All the ingredients that we used are tested and certified as pharmaceutical grade. All the flavours we use have been rigorously screened for any known respiratory sensitisers by a team of qualified and accredited toxicologists.
We apply pharmaceutical practices to the mixing and bottling of our e-liquids, including supporting functions such as contamination control, record keeping, training, maintenance, cleaning and cleanliness, etc. For every batch produced, we record and store all relevant data relating to its storage, handling, manufacture and testing prior to release by our Quality Control team.
With a facility which has held a MHRA licence for over 25 years, and a longstanding and committed workforce highly trained in Pharmaceutical manufacturing practices, accompanied with years of experience in e-liquid manufacturing, we guarantee consistency, quality, safety and control when manufacturing our products.
We know the importance of Product Quality, and therefore we commissioned on-site a specialised custom-built laboratory, staffed with analysts who are highly experienced in testing pharmaceuticals, e-liquids and e-liquid vapours.
We meticulously test all raw ingredients as well as every batch of finished product for all Critical Quality Attributes at a standard far higher than required by TPD.
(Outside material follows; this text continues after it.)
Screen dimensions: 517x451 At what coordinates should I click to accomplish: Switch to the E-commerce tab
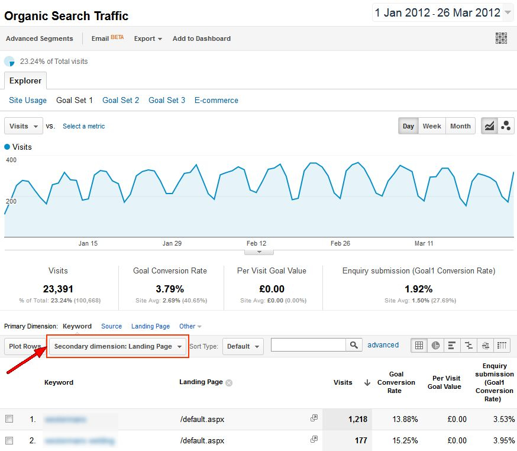pos(217,100)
Our experience, quality disciplines and accreditations are unrivalled in the e-liquid market. We volunteer to be regularly inspected by internationally renowned Quality Certification bodies, and our external accreditations speak for themselves:
✓ The manufacturing site has held an MHRA European GMP Licence for 25 years for the handling and assembly of medicinal products
✓ BSI GMP (Good Manufacturing Practices)
✓ BSI HACCP (Hazardous Analysis & Critical Control Point)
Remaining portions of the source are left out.